97 Aus alledem folgt, dass der zweite Klagegrund zurückzuweisen ist und damit die Klage insgesamt abzuweisen ist.
Kosten
98 Nach Art. 134 Abs. 1 der Verfahrensordnung des Gerichts ist die unterliegende Partei auf Antrag zur Tragung der Kosten zu verurteilen. Da die Kläger unterlegen sind, sind ihnen gemäß dem Antrag des Rates ihre eigenen Kosten sowie die Kosten des Rates aufzuerlegen.
99 Nach Art. 138 Abs. 1 der Verfahrensordnung tragen die Mitgliedstaaten und die Organe, die dem Rechtsstreit als Streithelfer beigetreten sind, ihre eigenen Kosten. Folglich tragen das Königreich Belgien, die Republik Lettland und die Kommission ihre eigenen Kosten.
Aus diesen Gründen hat
DAS GERICHT (Große Kammer)
für Recht erkannt und entschieden:
1. Die Klage wird abgewiesen.
2. Herr Mikhail Fridman, Herr Petr Aven und Herr German Khan tragen ihre eigenen Kosten sowie die Kosten des Rates der Europäischen Union.

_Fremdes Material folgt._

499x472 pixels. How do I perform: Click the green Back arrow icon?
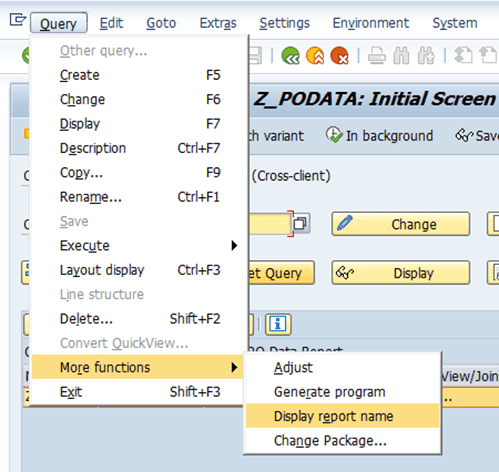[x=290, y=55]
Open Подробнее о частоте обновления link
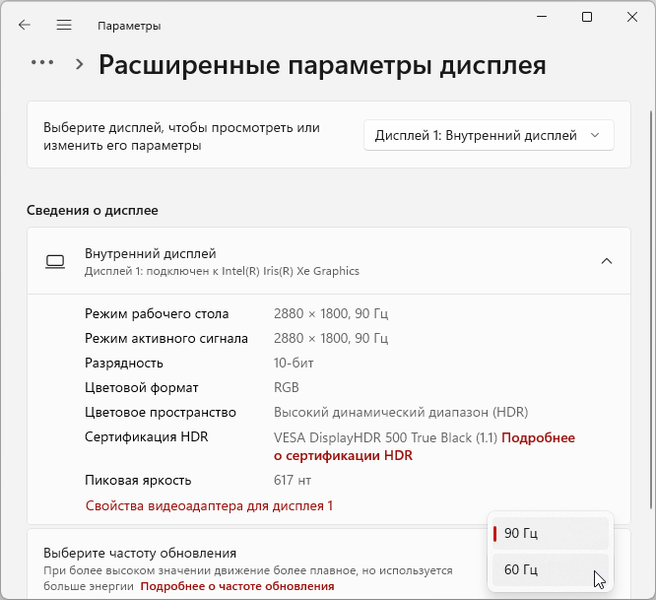Viewport: 656px width, 600px height. (x=237, y=586)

3. Das Königreich Belgien, die Republik Lettland und die Kommission tragen ihre eigenen Kosten.
Van der Woude
Papasavvas
Spielmann
Costeira
Kowalik-Bańczyk
Gervasoni
Gâlea
Dimitrakopoulos
Kukovec
Verkündet in öffentlicher Sitzung in Luxemburg am 11. September 2024.